++++ RECORD LIST ++++
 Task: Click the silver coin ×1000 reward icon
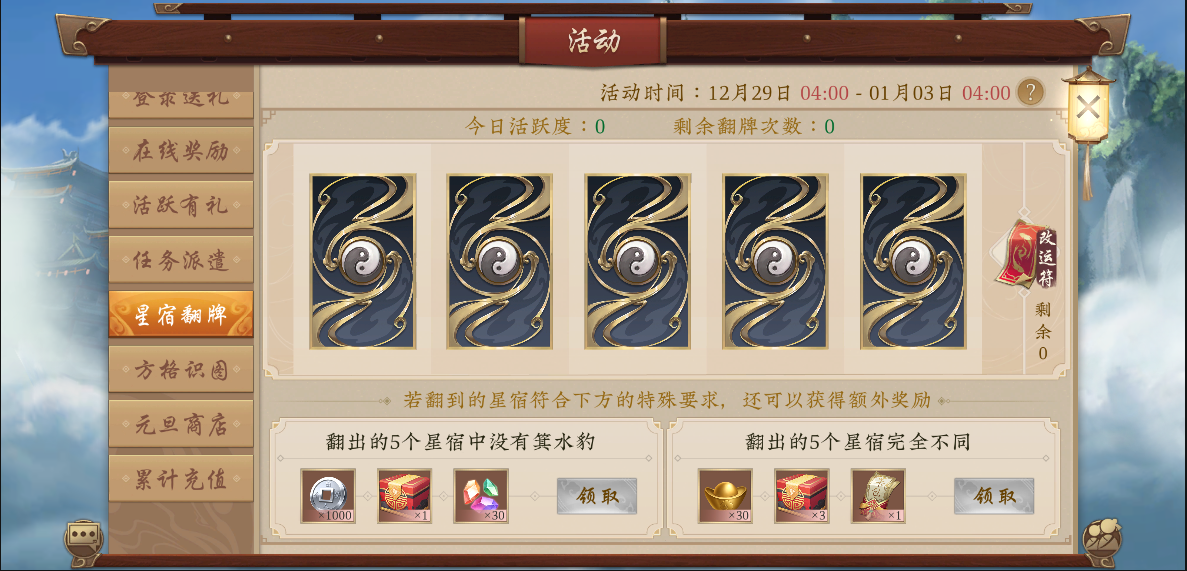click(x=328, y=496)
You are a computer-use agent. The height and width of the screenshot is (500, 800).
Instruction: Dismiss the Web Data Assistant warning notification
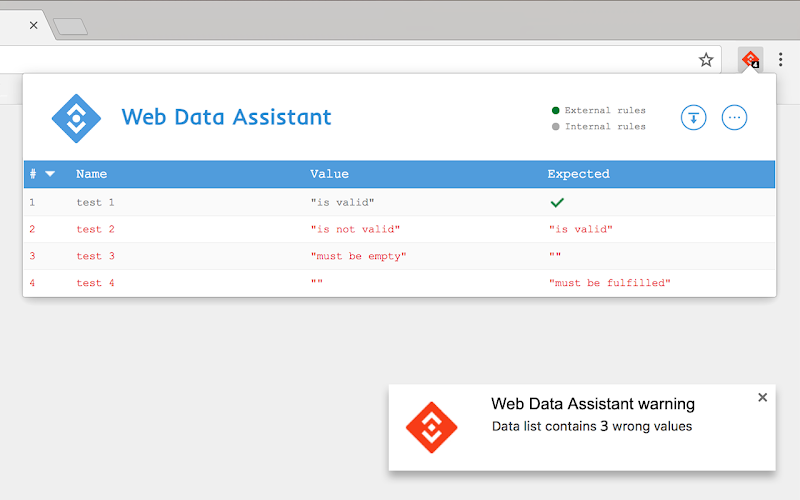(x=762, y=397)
++++
++++ RECORD LIST ++++
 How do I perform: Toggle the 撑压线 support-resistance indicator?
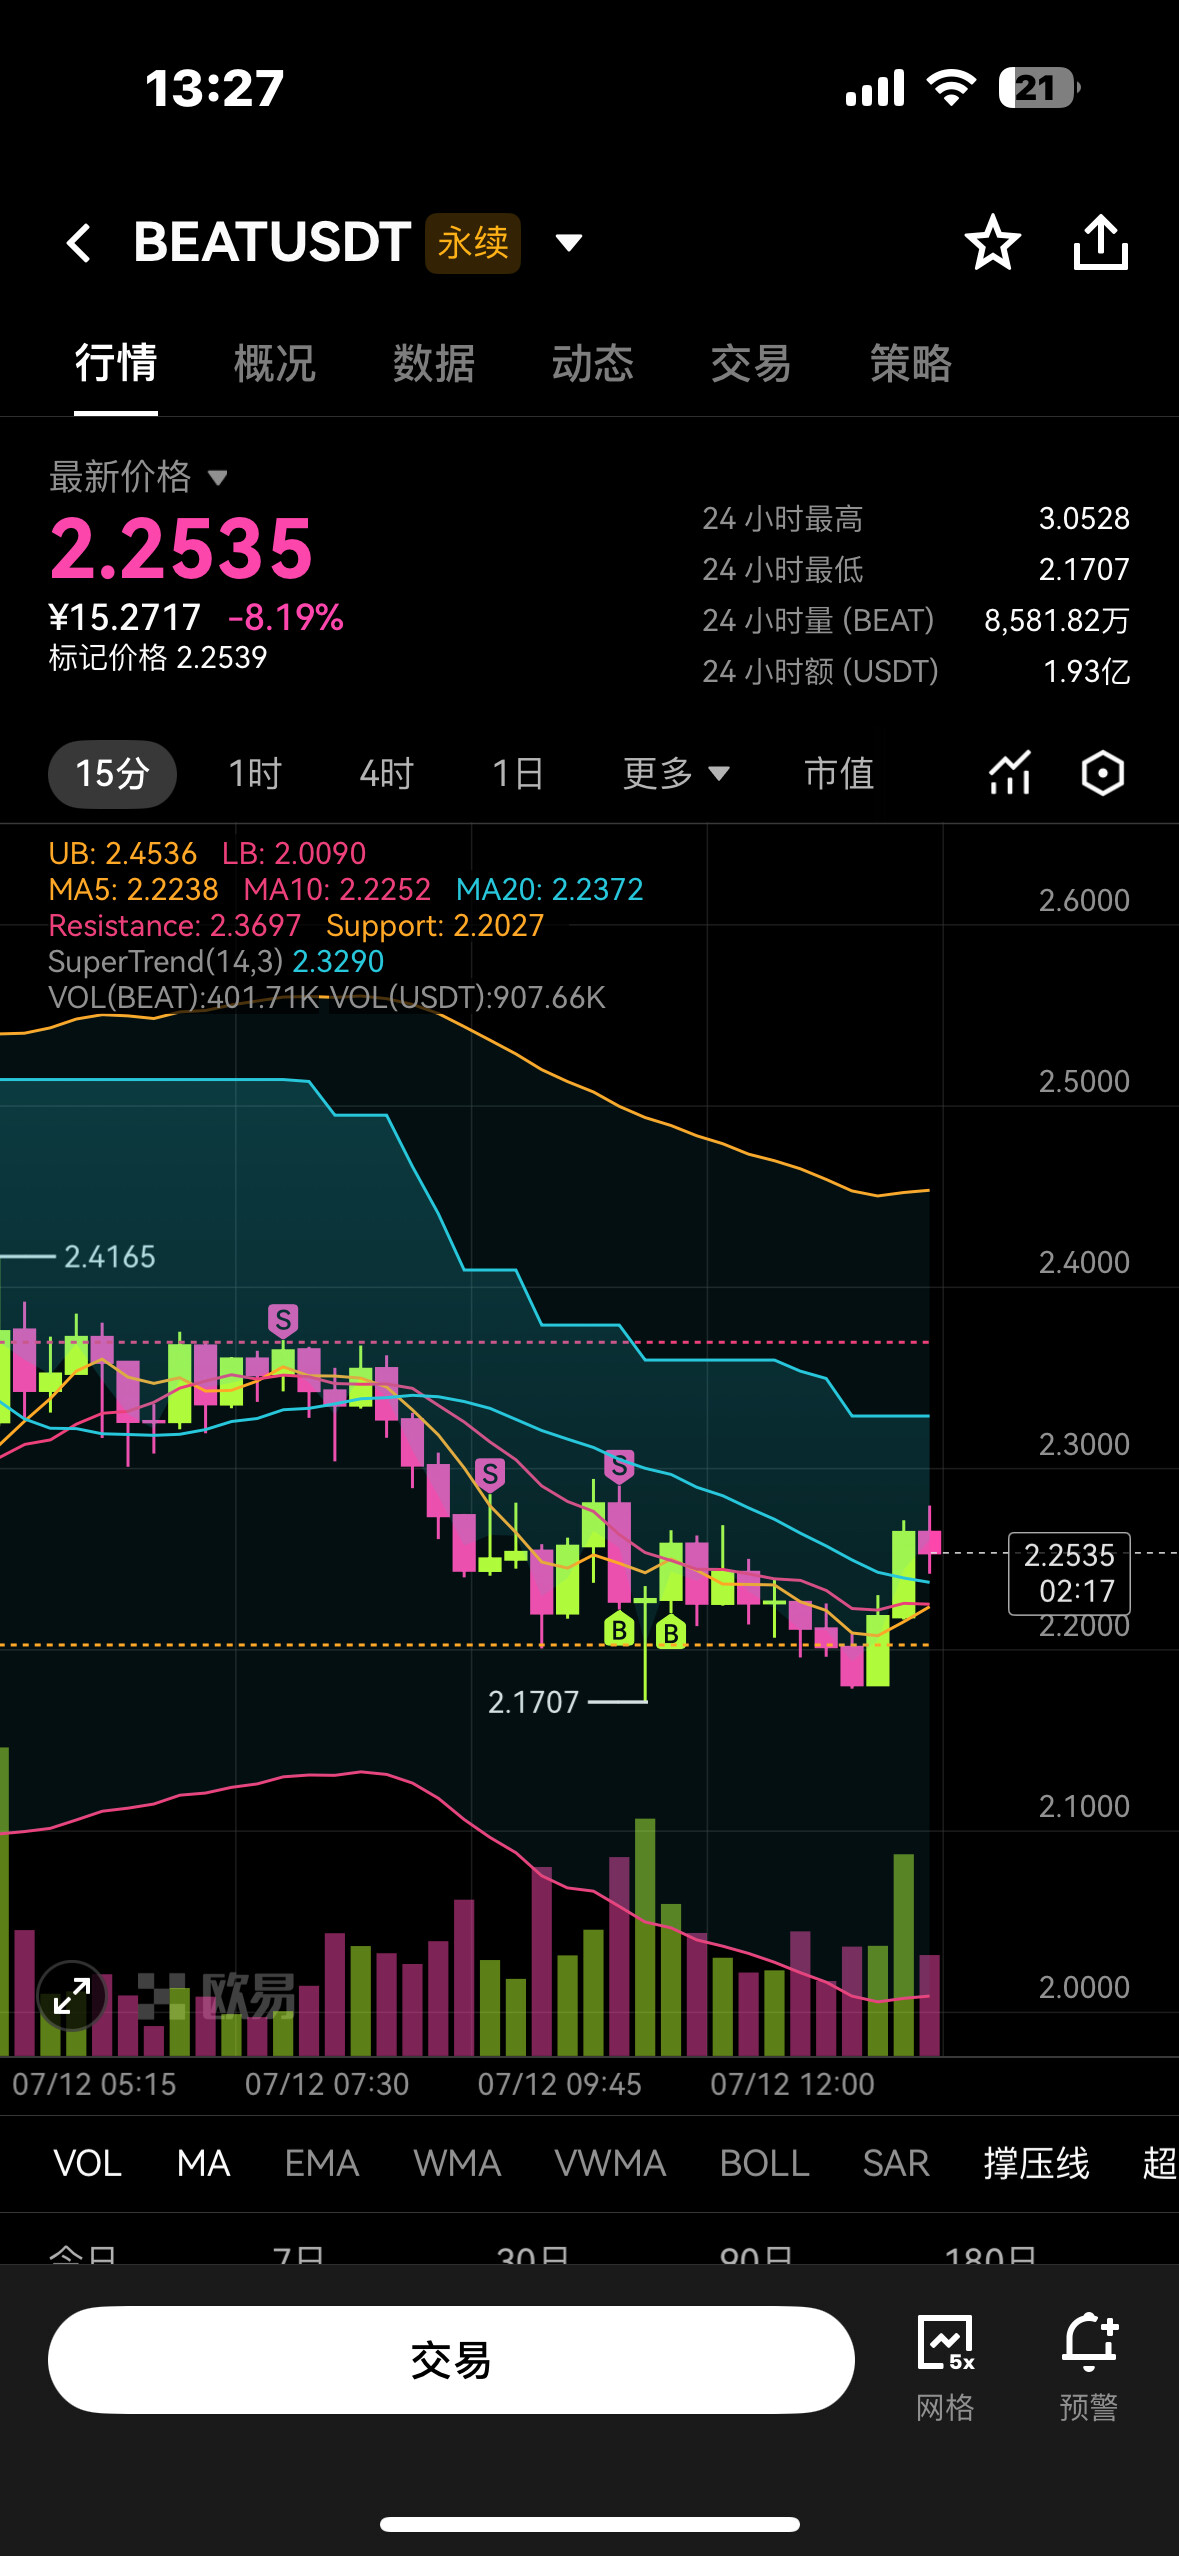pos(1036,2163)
++++
**YOUR GOAL:**
Begin at the line of the records that has "How do I perform: Toggle" and stop after the line that has "pos(1036,2163)". Give those lines as a JSON list of strings, one string per line, skipping blank lines and leaving the pictures out.

**THE COMPLETED TASK:**
[
  " How do I perform: Toggle the 撑压线 support-resistance indicator?",
  "pos(1036,2163)"
]